Care & Maintenance

The following activities are necessary for the proper care and maintenance of seedlings:


Watering In general, watering twice a day, preferably early in the morning and late in the afternoon, is enough. However, it also depends on the seedling size and stage of development. Small seedlings past the germination stage need small quantities of water at frequent intervals. Larger seedlings need more water. Over-watering lessens essential nutrients. It also increases fungal and bacterial attack. In addition, excessive watering results in tender, overgrown, succulent plants, sometimes of a yellowish color. Insufficient watering causes wilting and stunted growth of seedlings.


Weeding Weeding is done manually to enable the seedlings to have more soil nutrients, moisture, light and space. Any weeds among the seedlings should be removed carefully to avoid disturbance to the roots.


Shading Shading protects young seedlings from damages caused by direct sunlight. Use coconut or banana sheaths, cogon, and other locally available materials as temporary shades during and shortly after germination and after transplanting. Thereafter, gradually remove the shade until they have all the light they can tolerate without harm.

Root pruning

Root Pruning Root pruning is the cutting of roots that grow out of the pots or containers to have quality and uniform seedling sizes. This will also facilitate transport to the planting field. Lift the pot regularly and cut root outgrowth using pruning shears.

Fertilizer Application

Fertilizers supplement the essential nutrient requirements of the growing seedlings that are not provided by the potting mix. Apply complete soluble fertilizers every fifteen (15) days. For small seedlings, use lower concentration of fertilizer. Dissolve 10 kgs. of fertilizer in 200 liters of water.
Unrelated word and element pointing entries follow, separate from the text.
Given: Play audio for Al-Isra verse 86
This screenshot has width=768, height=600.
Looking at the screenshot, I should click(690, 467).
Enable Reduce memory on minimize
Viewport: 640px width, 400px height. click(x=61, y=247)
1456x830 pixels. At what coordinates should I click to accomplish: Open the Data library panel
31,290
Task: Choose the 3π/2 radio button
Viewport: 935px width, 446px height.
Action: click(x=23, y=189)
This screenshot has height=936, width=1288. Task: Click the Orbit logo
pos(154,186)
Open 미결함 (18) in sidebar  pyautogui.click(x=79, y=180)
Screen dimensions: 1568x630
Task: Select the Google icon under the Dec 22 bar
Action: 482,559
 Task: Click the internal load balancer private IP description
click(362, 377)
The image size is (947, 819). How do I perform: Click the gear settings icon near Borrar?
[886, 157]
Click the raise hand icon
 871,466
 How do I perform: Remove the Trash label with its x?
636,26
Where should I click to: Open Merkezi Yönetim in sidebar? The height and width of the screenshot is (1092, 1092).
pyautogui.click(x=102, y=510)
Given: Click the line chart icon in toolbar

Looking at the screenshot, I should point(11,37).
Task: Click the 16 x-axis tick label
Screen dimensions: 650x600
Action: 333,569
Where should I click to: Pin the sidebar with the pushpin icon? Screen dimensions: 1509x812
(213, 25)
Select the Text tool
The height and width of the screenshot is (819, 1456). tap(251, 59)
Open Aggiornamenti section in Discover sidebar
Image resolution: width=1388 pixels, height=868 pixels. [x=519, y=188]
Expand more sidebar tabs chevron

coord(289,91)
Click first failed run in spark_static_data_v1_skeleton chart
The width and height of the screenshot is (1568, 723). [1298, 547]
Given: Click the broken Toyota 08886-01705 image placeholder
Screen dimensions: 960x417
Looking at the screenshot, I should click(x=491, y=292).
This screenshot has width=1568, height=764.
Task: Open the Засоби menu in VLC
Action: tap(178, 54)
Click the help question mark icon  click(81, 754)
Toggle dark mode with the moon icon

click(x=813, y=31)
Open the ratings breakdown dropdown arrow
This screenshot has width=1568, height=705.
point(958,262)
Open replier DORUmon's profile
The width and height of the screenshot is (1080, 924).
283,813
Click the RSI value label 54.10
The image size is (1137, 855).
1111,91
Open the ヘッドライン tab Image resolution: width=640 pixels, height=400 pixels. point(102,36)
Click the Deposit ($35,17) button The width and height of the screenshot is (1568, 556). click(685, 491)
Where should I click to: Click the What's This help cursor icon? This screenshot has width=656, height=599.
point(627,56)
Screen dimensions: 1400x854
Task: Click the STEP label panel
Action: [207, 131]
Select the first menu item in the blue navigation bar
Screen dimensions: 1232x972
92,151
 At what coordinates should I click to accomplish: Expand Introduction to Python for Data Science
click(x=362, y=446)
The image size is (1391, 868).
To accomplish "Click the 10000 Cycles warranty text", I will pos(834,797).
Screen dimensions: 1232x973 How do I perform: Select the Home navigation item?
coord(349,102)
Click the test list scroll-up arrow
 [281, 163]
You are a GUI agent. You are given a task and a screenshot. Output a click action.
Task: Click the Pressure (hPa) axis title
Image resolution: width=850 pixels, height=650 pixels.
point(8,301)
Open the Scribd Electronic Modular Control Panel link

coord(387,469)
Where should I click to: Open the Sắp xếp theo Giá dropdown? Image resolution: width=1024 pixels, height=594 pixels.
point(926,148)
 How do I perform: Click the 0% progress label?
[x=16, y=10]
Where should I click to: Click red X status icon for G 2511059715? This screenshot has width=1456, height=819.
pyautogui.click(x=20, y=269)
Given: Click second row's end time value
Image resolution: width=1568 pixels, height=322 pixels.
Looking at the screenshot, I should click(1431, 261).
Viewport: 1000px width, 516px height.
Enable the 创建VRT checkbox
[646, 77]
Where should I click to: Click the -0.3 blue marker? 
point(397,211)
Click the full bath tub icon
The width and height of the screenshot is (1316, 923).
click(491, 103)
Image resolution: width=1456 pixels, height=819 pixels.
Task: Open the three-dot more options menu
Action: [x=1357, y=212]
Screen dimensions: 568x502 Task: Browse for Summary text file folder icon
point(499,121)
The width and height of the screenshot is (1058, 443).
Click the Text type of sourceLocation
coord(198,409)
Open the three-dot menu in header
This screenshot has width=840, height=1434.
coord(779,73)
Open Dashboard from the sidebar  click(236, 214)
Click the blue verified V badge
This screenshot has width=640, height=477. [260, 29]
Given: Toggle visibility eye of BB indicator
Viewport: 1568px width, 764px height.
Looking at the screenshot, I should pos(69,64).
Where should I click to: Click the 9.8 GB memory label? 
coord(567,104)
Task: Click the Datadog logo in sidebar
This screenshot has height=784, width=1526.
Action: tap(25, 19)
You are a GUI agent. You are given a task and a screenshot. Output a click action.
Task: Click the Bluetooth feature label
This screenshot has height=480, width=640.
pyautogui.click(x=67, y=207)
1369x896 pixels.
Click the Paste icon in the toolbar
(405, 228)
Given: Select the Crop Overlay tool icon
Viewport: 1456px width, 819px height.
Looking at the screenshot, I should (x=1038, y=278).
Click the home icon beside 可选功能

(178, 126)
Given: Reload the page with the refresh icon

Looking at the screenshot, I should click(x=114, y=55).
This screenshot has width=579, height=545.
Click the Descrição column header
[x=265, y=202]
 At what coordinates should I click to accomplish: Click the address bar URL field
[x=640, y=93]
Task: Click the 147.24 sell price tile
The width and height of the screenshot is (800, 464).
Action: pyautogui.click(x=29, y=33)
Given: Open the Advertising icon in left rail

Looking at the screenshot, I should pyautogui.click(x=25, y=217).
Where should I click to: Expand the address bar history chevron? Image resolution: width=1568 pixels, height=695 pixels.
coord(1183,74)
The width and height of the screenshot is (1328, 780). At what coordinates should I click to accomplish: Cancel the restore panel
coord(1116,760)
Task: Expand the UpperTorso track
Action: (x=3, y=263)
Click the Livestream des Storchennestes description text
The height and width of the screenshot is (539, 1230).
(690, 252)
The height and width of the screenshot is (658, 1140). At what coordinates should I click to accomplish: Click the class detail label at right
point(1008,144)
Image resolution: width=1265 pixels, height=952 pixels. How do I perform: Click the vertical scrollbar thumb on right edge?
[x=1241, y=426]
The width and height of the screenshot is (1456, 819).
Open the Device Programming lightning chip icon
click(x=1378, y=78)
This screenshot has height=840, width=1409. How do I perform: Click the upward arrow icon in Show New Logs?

For bigger seedlings, dissolve 15 kgs. of fertilizer per 200 liters of water. This avoids nutrient loss and possible fertilizer burns on the plants.

Protection from pest and diseases

Nursery pests and diseases greatly affect the quantity and quality of seedlings. Without appropriate preventive/control measures, they can cause indirect losses. These losses disrupt planting schedules or reduce survival of outplanted stock. Some examples of nursery pests are jumping lice, grubs, shoot borers, leafhoppers, and defoliators. Some plant diseases are dumping off, leaf spot, root/leaf/stem rot, needle blight, gall rust, and wilting.

The risk of insect pests and diseases can be greatly reduced through the following nursery hygiene:

  • sterilize all potting materials
  • disinfect all nursery equipment and the general working area regularly
  • bring/take into the nursery only plant materials that are free from diseases and insect pests
  • monitor the occurrence of any insect pest or disease constantly


Hardening-off is the final stage of nursery care of the seedlings. This prepares them for the prevailing environmental conditions in the planting area.

Hardening off is done through the following activities:

Transfer grown up seedlings to a hardening area.
Reduce watering and shading gradually.

Prune all the protruding roots a month before outplanting.

For over-sized seedlings, trim the leaves to at least 1/3 of their size to avoid excessive loss of water.

After one (1) to one-and-a-half months in the hardening area, the seedlings are ready for outplanting.